WORKING DATA:
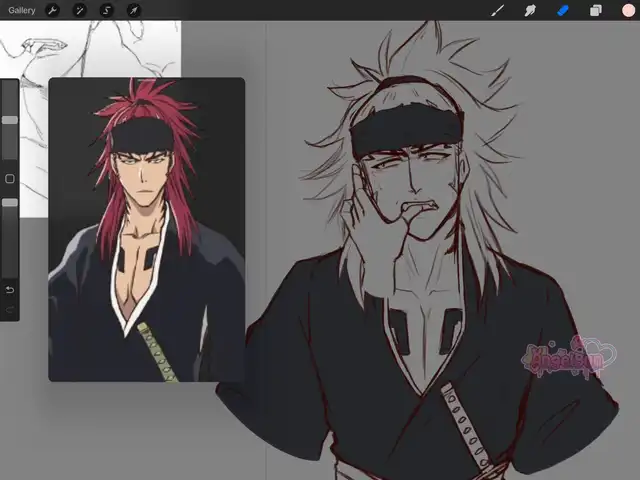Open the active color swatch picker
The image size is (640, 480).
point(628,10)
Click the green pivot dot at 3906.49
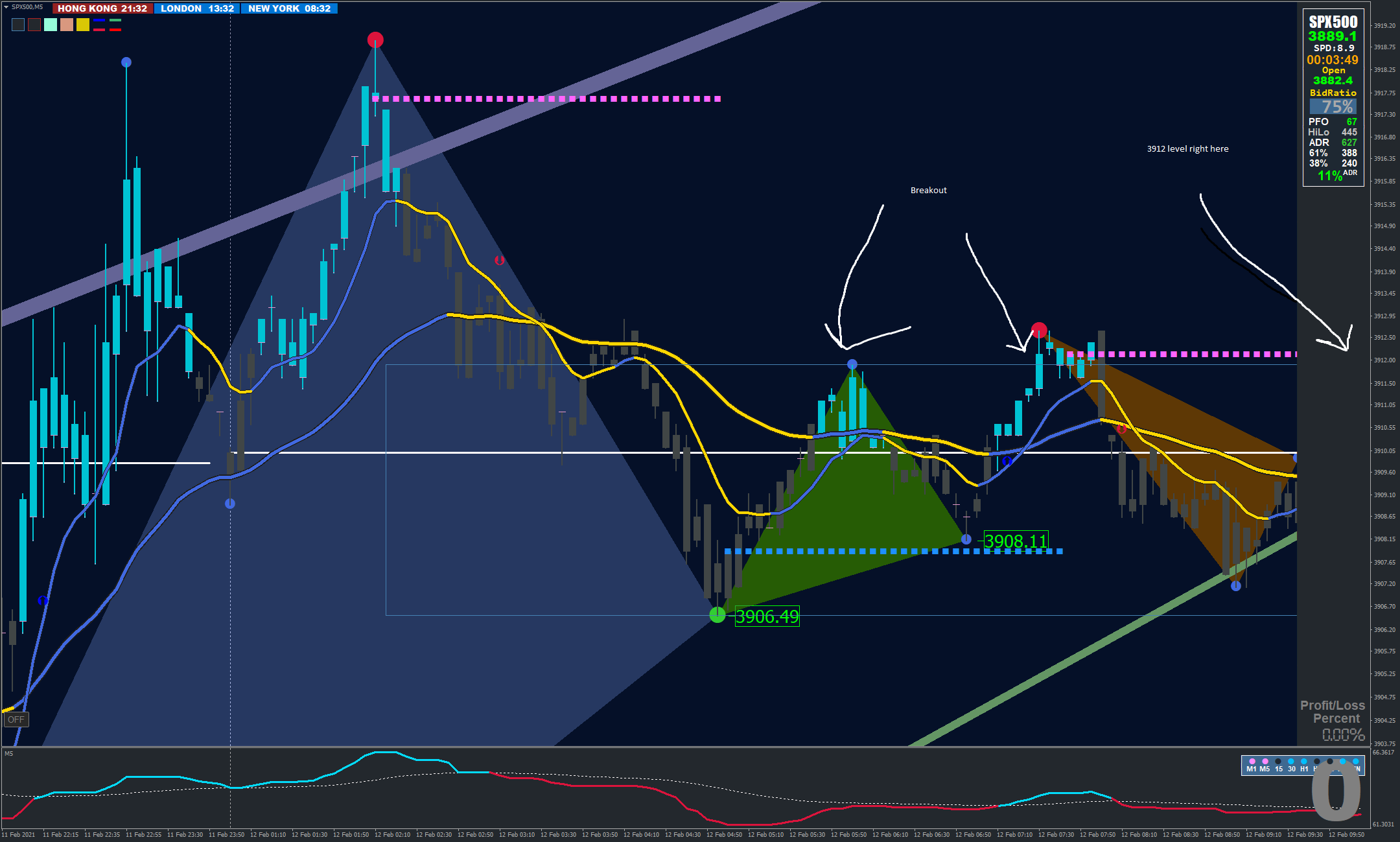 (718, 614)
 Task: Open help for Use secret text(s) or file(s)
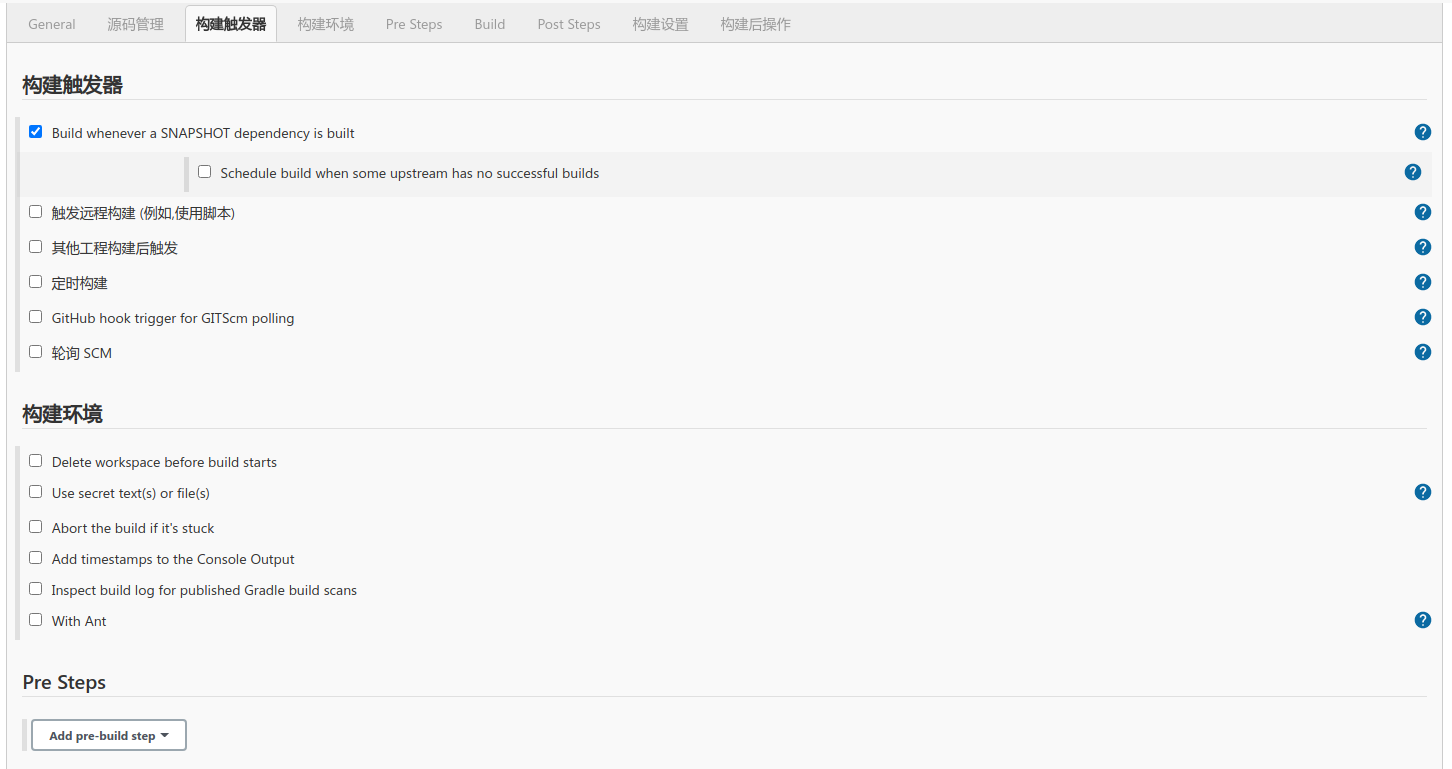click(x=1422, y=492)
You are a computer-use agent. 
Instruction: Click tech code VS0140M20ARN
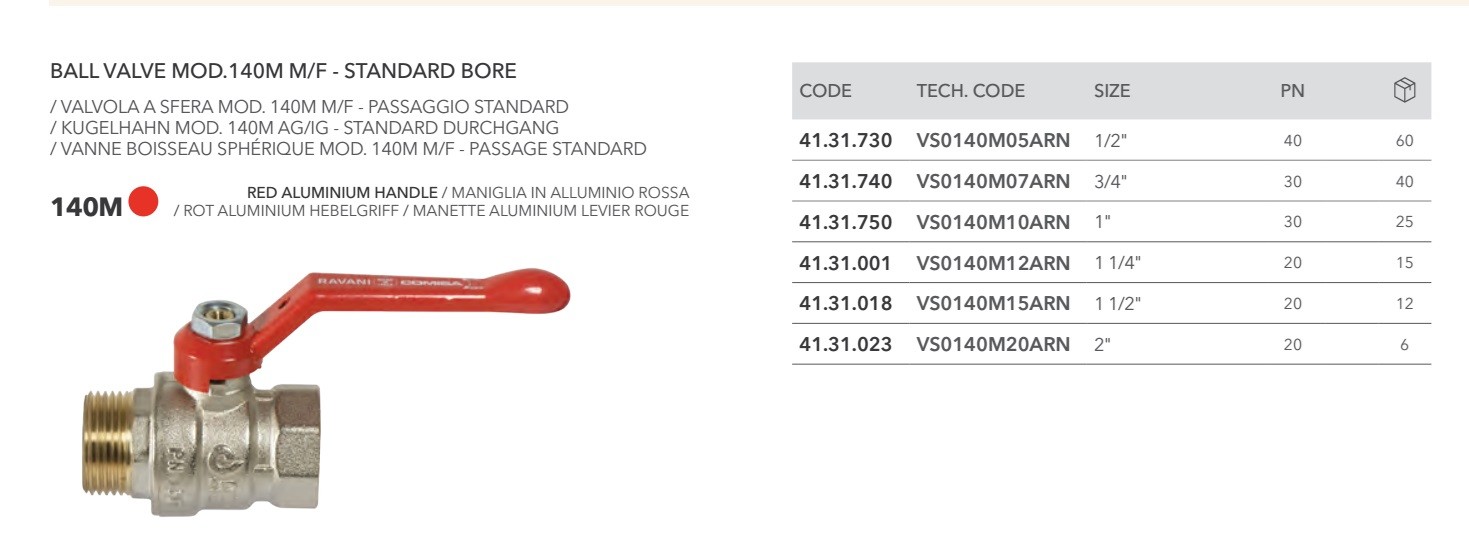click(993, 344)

...

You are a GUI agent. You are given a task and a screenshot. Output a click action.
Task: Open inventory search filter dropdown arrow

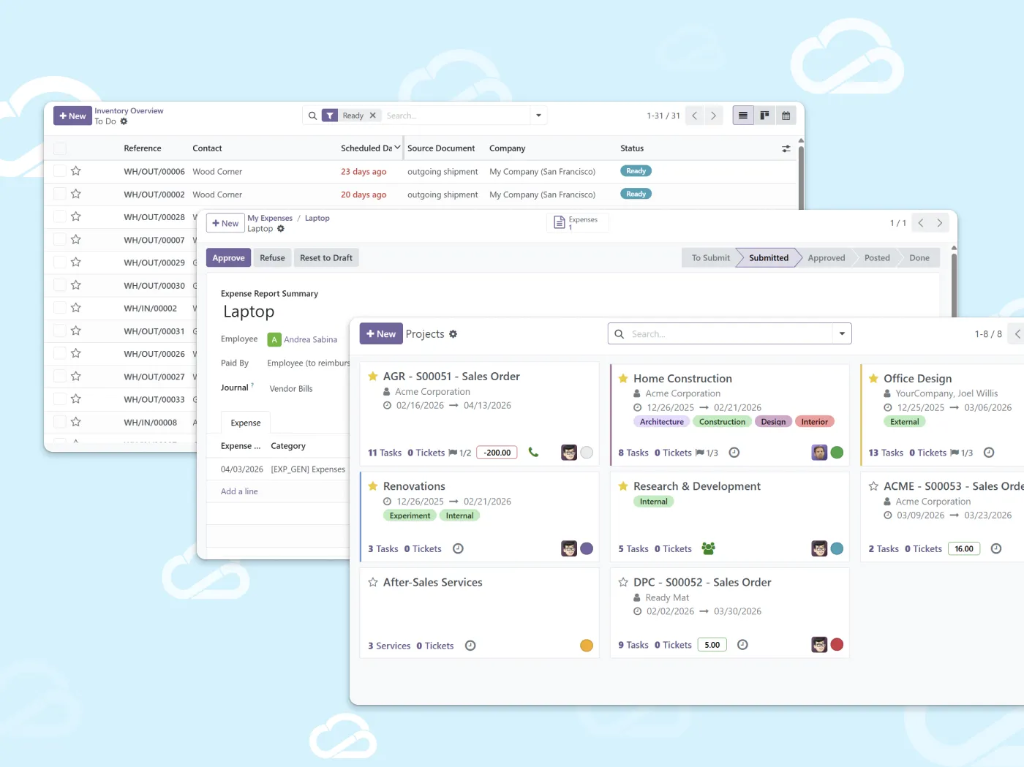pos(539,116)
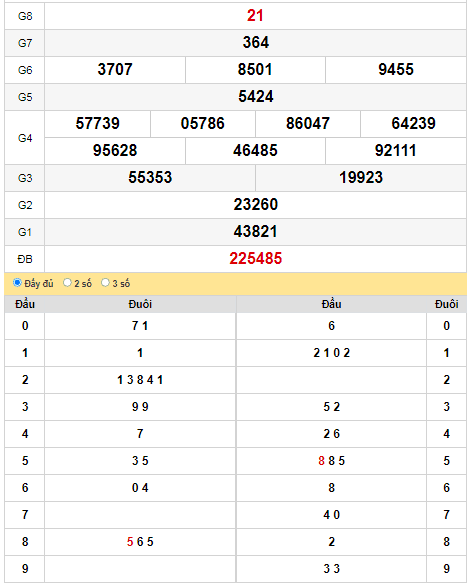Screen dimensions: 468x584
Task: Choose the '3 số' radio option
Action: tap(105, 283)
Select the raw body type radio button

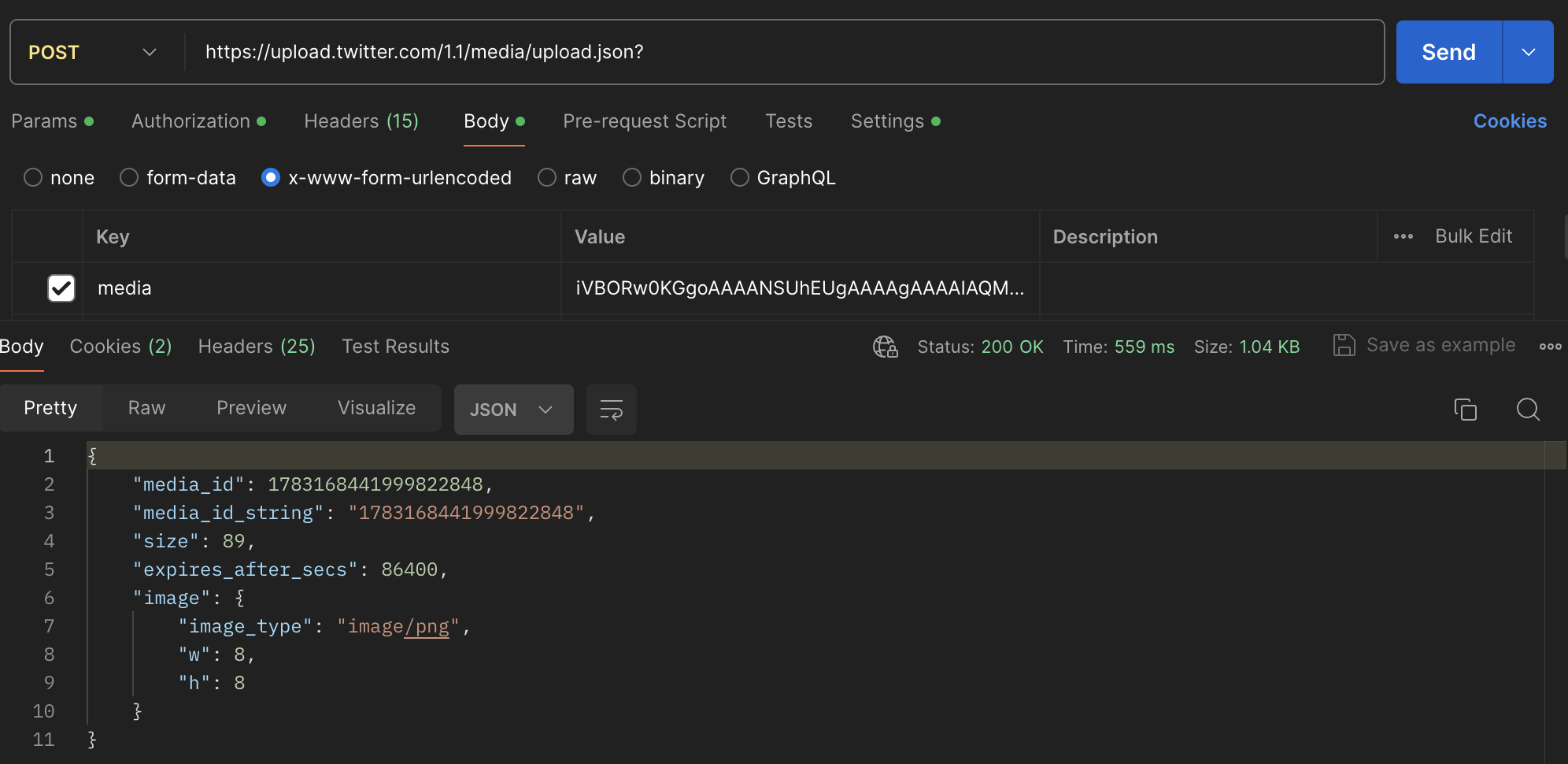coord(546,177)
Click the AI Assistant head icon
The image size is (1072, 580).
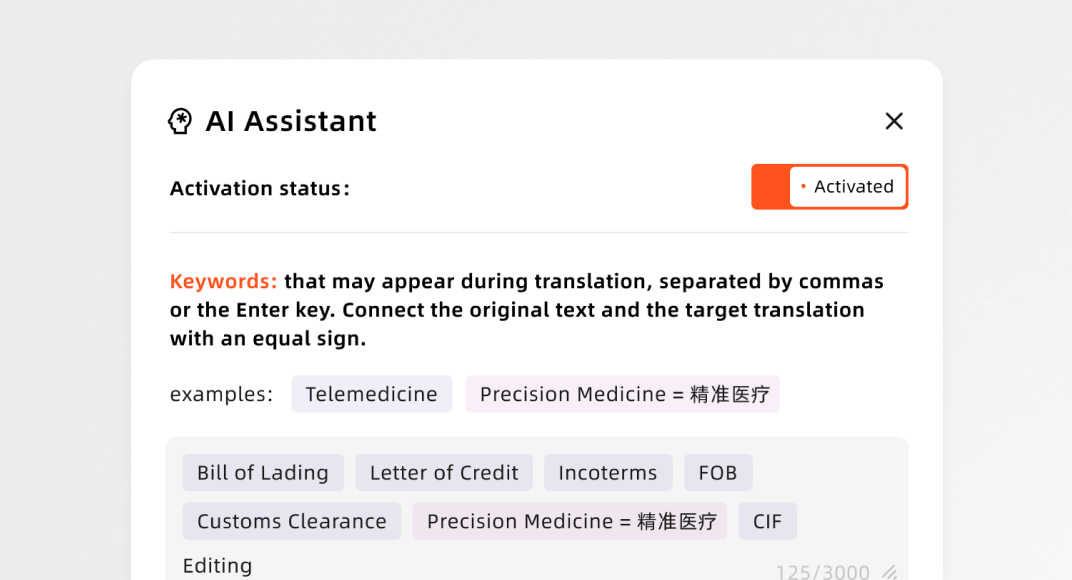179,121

...

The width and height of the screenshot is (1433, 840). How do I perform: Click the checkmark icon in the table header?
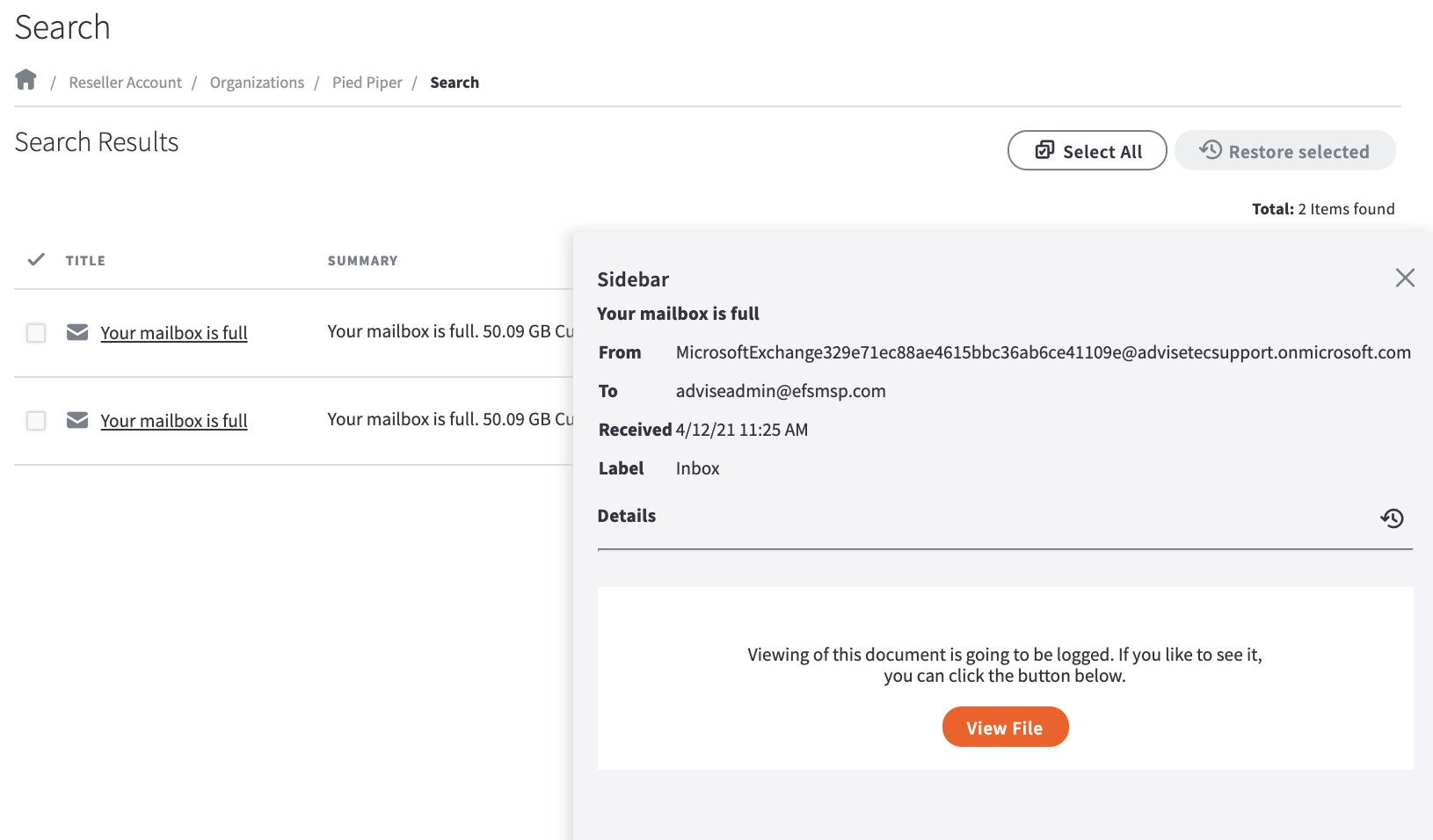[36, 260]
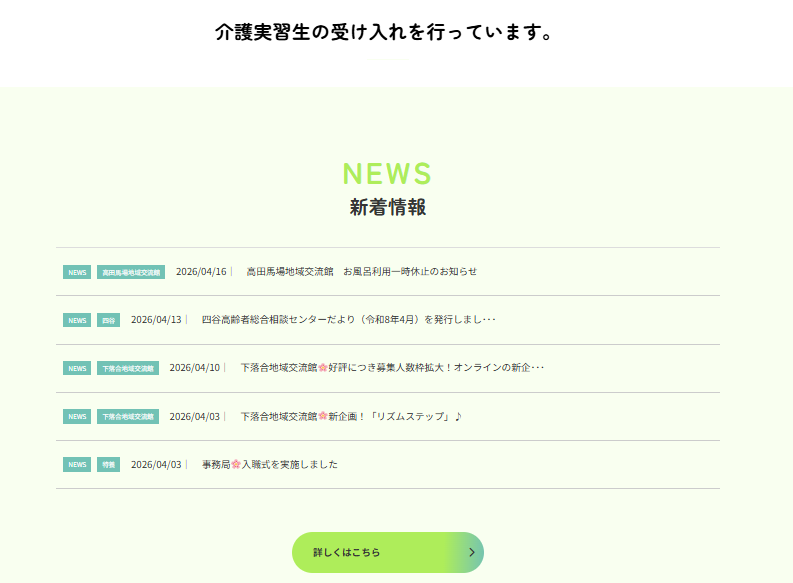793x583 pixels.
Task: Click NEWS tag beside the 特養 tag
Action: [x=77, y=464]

DIRECTIONS: Write out the items between the line holding "Open the active color swatch picker" and the line holding "click(993, 344)", inclusive, word for word, with the pictures left out.

RESULT FOR THIS TASK:
Open the active color swatch picker
The image size is (640, 480).
point(628,10)
Click the green pivot dot at 3906.49
 (718, 614)
 Task: Open help for Use secret text(s) or file(s)
click(x=1422, y=492)
You are a computer-use agent. 
Instruction: Click tech code VS0140M20ARN
click(993, 344)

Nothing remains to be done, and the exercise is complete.